Mr. Bivens, if only this were important information. We all know this is nothing more than one last desperate effort to destroy the President before the truth of the origination of the Russia hoax is exposed. The IG report is expected in the next week. And the Durham inquiry was recently upgraded to a criminal investigation following two trips by Attorney General William Barr and U.S. Attorney John Durham to Rome and to London.

Volz continues:

Media ethicists said if journalists have confirmation of the name, they would have to weigh public interest in the whistleblower’s identity against the potential harm that could befall the individual, but added that the news value of his identity had diminished over time as more information about Mr. Trump’s dealings with Ukraine has come to light.
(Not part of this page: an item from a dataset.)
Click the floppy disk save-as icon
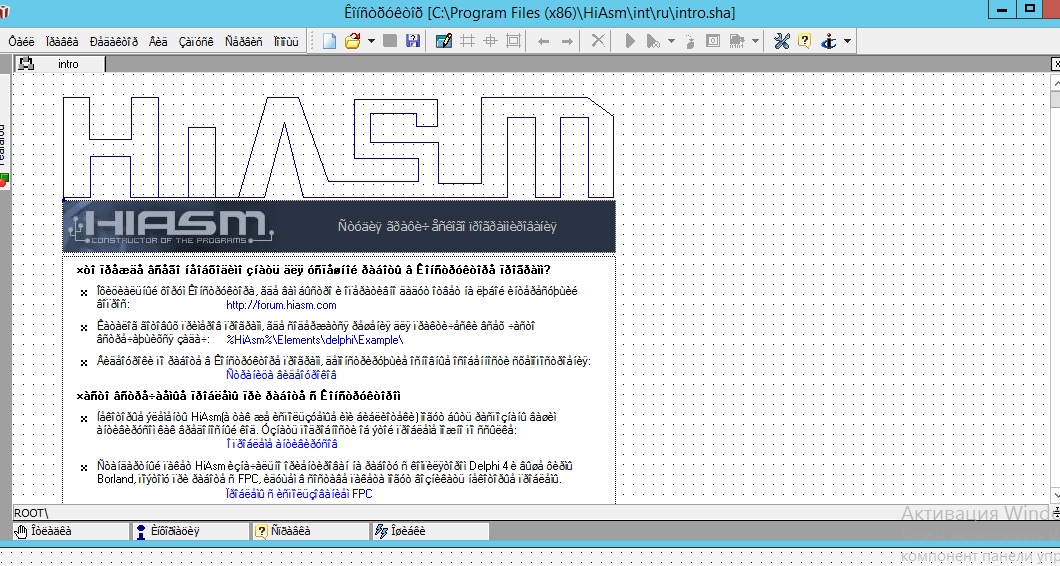The height and width of the screenshot is (566, 1060). 411,41
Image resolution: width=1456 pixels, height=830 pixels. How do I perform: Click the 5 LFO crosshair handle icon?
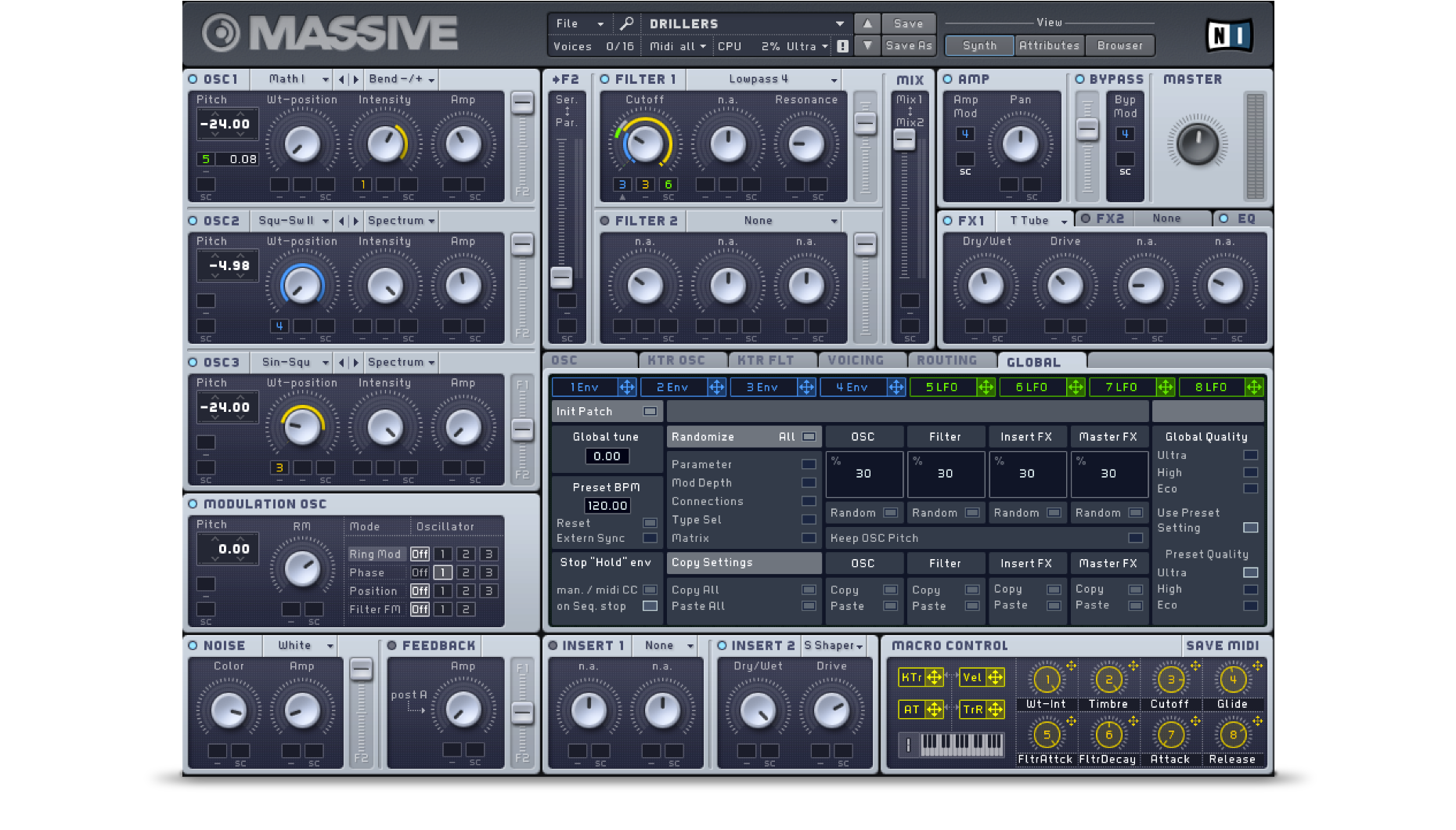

The attempts to unmask the whistleblower have continued as at least three other witnesses in the impeachment probe have told congressional investigators that they believed there was a quid pro quo linking Mr. Trump’s desire for investigations into his political rivals with either the withholding of security aid to Ukraine or the promise of a White House visit for Mr. Zelensky. The White House also released a rough transcript of the July call, which substantiated central aspects of the whistleblower’s complaint.

Democrats have argued that corroboration has decreased the need to have the whistleblower testify.

Volz accepts the selective leaks from the testimony of witnesses who have very significant policy differences with President Trump as corroboration of the whistleblower’s complaint. In the same way, there have been leaks from the testimonies of witnesses who agree with the President’s policies. Are we really going to impeach a President based on differing interpretations of an innocuous call? We could trot out all of the people who listened in on that call and we would hear as many unique understandings.

Finally, Volz writes:

His legal team has offered to the Senate and House intelligence committees written testimony in lieu of an in-person appearance before investigators, amid concerns that disclosing his identity to lawmakers could lead to it being publicly leaked.

If EC submitted the complaint, he must testify in person. Republicans must be allowed the opportunity to cross-examine and question him. If the complainant’s motive was to trigger an impeachment inquiry, and it sure looks like it was, this individual’s history, his political connections and agenda must be publicly reviewed. He must explain to 63 million Americans why he is trying to disenfranchise them.

Schiff and the other Democrats know that if Americans actually see EC in the flesh, learn his history, and hear him answer questions under oath, their case will collapse.

If impeaching a president were as simple as filing an anonymous complaint and hiding behind whistleblower status, the Democrats would have already tried this. It would have saved them the risks they’ve taken and the effort they’ve put into the Russian collusion hoax.

Last I checked, this was America.

President Trump is entitled to face his accuser.